The business continued with this working system until Alex asked his key employees, as always, to finish a set of documents for the next day. But the deadline was not respected because everyone still had to finish the work that was left from the previous days when they couldn’t finish every task. But Alex became aware of the situation the next day, when he was supposed to use the required documents for an important press release. It was then when Alex realized that he was not being listened by his people.

There is, indeed, a big difference between being heard and being listened, but most people are too busy to notice it. In any successful business, every decision, action or even minute counts. Many managers believe that there is not enough time to reflect on what should be improved and waste important resources on making other people act on time. It’s easier to be heard, to teach people how to react mechanically, without showing them the big picture, but on a long term, this system will undoubtedly fail, making people lose their potential or the possibility to build performance. An easy, but inefficient way to run a business, is also the one in which you witness peoples’ regress, who prove that they don’t listen, and do nothing about it because you think “that’s just the way they are”. But without action, they will be like that for a long time.
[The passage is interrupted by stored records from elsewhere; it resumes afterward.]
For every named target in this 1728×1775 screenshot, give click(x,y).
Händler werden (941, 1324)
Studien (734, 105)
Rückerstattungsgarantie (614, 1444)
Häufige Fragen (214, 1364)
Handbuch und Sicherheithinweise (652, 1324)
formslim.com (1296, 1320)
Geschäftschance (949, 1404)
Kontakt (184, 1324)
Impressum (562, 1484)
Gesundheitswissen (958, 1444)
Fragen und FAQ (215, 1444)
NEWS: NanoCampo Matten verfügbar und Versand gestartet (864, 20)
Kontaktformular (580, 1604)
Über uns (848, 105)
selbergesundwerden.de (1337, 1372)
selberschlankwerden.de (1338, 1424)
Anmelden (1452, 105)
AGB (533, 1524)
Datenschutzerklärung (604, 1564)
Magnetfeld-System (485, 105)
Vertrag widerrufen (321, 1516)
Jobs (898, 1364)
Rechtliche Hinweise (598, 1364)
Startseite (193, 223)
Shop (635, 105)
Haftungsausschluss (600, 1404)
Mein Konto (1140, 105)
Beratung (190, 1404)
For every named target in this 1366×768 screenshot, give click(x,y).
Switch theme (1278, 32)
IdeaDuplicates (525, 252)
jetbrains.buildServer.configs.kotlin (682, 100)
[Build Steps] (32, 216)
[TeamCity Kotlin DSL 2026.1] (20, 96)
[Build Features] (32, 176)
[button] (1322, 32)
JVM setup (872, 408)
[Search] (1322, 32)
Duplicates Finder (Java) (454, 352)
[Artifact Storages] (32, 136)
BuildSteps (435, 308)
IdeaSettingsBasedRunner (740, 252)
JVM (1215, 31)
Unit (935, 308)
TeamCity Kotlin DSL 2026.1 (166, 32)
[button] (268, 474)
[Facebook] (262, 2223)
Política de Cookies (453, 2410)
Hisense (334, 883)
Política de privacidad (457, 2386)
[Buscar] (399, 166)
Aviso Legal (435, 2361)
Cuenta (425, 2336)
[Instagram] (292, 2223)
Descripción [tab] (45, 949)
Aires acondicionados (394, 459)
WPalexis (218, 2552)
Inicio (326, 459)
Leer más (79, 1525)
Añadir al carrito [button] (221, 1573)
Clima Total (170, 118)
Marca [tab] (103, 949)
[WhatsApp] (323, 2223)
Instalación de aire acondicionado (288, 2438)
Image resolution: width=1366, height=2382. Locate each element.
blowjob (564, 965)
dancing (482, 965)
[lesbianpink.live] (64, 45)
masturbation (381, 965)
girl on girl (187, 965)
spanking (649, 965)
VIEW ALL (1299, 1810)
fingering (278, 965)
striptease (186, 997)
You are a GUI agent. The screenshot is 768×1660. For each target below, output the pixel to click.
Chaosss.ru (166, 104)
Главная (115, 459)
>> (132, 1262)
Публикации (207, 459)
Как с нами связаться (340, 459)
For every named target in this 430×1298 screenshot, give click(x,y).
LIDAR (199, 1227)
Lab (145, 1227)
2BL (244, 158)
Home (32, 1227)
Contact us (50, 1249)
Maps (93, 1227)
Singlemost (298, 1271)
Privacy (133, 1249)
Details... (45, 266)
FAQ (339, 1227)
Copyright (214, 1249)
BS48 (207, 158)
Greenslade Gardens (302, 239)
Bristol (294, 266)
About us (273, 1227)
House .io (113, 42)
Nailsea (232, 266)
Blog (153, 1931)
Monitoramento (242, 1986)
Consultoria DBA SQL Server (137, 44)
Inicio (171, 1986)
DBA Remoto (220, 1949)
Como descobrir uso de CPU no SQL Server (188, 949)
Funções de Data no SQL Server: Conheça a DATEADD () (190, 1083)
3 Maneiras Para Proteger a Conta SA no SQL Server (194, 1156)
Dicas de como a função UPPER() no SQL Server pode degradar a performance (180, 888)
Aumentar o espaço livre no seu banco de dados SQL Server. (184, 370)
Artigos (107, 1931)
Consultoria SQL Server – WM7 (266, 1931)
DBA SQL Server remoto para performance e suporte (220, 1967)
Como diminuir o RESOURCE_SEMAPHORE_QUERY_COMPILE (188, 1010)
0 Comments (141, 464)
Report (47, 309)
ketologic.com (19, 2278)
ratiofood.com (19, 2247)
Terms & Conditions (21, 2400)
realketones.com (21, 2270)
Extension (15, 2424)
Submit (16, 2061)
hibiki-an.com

In short, how can you put your soul into logic? How can you afford to invest in feedback or in follow-up sessions where you check what has been done and what not? How can you show your employees what the company objectives are?

The biggest difference between being heard and being listened to is that in the former situation, people act from a mechanical reflex and  are not responsible for the results -  in the latter, they act because they understand certain processes and are able to make connections.
Rodica Obancea, ACC
Listening is an active process which creates the environment for development and new ideas.

So before you invest in convincing your clients to listen and buy, make sure that you convinced your team to listen and act, and in order to achieve this, you must face the situation, and see if you are being heard or…listened to!